§ **Work to complete**: What is needed is a word-for-word transcription of every record below.

§ **Dataset entries**:
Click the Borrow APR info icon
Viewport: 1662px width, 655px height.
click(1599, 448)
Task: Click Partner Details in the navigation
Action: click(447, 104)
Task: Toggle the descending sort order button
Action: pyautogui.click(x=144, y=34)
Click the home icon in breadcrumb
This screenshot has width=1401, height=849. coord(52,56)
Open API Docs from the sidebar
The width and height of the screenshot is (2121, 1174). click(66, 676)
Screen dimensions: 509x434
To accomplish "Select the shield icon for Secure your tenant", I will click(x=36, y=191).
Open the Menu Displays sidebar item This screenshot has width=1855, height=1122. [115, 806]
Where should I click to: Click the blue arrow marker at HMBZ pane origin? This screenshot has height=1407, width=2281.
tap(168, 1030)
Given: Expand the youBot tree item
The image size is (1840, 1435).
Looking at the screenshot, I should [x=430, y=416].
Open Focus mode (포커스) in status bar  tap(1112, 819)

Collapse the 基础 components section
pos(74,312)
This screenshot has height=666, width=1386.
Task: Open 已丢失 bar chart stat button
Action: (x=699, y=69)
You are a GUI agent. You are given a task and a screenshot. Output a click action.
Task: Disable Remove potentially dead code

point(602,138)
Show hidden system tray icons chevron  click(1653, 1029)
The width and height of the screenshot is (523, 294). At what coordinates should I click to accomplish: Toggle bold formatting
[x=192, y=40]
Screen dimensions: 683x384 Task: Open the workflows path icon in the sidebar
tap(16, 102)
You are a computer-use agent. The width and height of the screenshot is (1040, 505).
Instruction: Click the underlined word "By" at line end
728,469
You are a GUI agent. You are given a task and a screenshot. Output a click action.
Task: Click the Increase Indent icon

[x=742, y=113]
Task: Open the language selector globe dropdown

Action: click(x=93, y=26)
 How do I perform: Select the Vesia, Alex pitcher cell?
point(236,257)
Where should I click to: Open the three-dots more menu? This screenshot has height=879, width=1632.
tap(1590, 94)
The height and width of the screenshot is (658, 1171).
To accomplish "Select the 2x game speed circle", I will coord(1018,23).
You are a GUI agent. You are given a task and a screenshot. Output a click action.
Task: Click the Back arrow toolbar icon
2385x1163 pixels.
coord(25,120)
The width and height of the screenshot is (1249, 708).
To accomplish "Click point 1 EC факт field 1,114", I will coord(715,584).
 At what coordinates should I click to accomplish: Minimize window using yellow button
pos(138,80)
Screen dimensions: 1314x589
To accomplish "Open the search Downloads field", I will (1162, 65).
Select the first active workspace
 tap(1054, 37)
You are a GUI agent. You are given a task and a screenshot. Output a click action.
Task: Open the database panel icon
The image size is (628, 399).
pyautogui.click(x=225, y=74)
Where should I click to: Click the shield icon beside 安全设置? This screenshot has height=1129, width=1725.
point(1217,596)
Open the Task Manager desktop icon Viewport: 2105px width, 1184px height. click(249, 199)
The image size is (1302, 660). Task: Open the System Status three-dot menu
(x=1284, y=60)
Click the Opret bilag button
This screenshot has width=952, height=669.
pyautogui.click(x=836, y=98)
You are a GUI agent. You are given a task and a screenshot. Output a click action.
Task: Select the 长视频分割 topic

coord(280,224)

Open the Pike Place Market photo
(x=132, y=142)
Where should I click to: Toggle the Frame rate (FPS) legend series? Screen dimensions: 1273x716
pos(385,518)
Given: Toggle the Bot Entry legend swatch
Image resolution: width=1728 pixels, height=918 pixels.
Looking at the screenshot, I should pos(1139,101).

§ **Response to this exercise**:
Click the Borrow APR info icon
Viewport: 1662px width, 655px height.
click(1599, 448)
Task: Click Partner Details in the navigation
Action: click(447, 104)
Task: Toggle the descending sort order button
Action: pyautogui.click(x=144, y=34)
Click the home icon in breadcrumb
This screenshot has width=1401, height=849. coord(52,56)
Open API Docs from the sidebar
The width and height of the screenshot is (2121, 1174). click(66, 676)
Screen dimensions: 509x434
To accomplish "Select the shield icon for Secure your tenant", I will click(x=36, y=191).
Open the Menu Displays sidebar item This screenshot has width=1855, height=1122. [115, 806]
Where should I click to: Click the blue arrow marker at HMBZ pane origin? This screenshot has height=1407, width=2281.
tap(168, 1030)
Given: Expand the youBot tree item
The image size is (1840, 1435).
Looking at the screenshot, I should [x=430, y=416].
Open Focus mode (포커스) in status bar  tap(1112, 819)

Collapse the 基础 components section
pos(74,312)
This screenshot has height=666, width=1386.
Task: Open 已丢失 bar chart stat button
Action: (x=699, y=69)
You are a GUI agent. You are given a task and a screenshot. Output a click action.
Task: Disable Remove potentially dead code

point(602,138)
Show hidden system tray icons chevron  click(1653, 1029)
The width and height of the screenshot is (523, 294). At what coordinates should I click to accomplish: Toggle bold formatting
[x=192, y=40]
Screen dimensions: 683x384 Task: Open the workflows path icon in the sidebar
tap(16, 102)
You are a computer-use agent. The width and height of the screenshot is (1040, 505).
Instruction: Click the underlined word "By" at line end
728,469
You are a GUI agent. You are given a task and a screenshot. Output a click action.
Task: Click the Increase Indent icon

[x=742, y=113]
Task: Open the language selector globe dropdown

Action: click(x=93, y=26)
 How do I perform: Select the Vesia, Alex pitcher cell?
point(236,257)
Where should I click to: Open the three-dots more menu? This screenshot has height=879, width=1632.
tap(1590, 94)
The height and width of the screenshot is (658, 1171).
To accomplish "Select the 2x game speed circle", I will coord(1018,23).
You are a GUI agent. You are given a task and a screenshot. Output a click action.
Task: Click the Back arrow toolbar icon
2385x1163 pixels.
coord(25,120)
The width and height of the screenshot is (1249, 708).
To accomplish "Click point 1 EC факт field 1,114", I will coord(715,584).
 At what coordinates should I click to accomplish: Minimize window using yellow button
pos(138,80)
Screen dimensions: 1314x589
To accomplish "Open the search Downloads field", I will (1162, 65).
Select the first active workspace
 tap(1054, 37)
You are a GUI agent. You are given a task and a screenshot. Output a click action.
Task: Open the database panel icon
The image size is (628, 399).
pyautogui.click(x=225, y=74)
Where should I click to: Click the shield icon beside 安全设置? This screenshot has height=1129, width=1725.
point(1217,596)
Open the Task Manager desktop icon Viewport: 2105px width, 1184px height. click(249, 199)
The image size is (1302, 660). Task: Open the System Status three-dot menu
(x=1284, y=60)
Click the Opret bilag button
This screenshot has width=952, height=669.
pyautogui.click(x=836, y=98)
You are a GUI agent. You are given a task and a screenshot. Output a click action.
Task: Select the 长视频分割 topic

coord(280,224)

Open the Pike Place Market photo
(x=132, y=142)
Where should I click to: Toggle the Frame rate (FPS) legend series? Screen dimensions: 1273x716
pos(385,518)
Given: Toggle the Bot Entry legend swatch
Image resolution: width=1728 pixels, height=918 pixels.
Looking at the screenshot, I should pos(1139,101).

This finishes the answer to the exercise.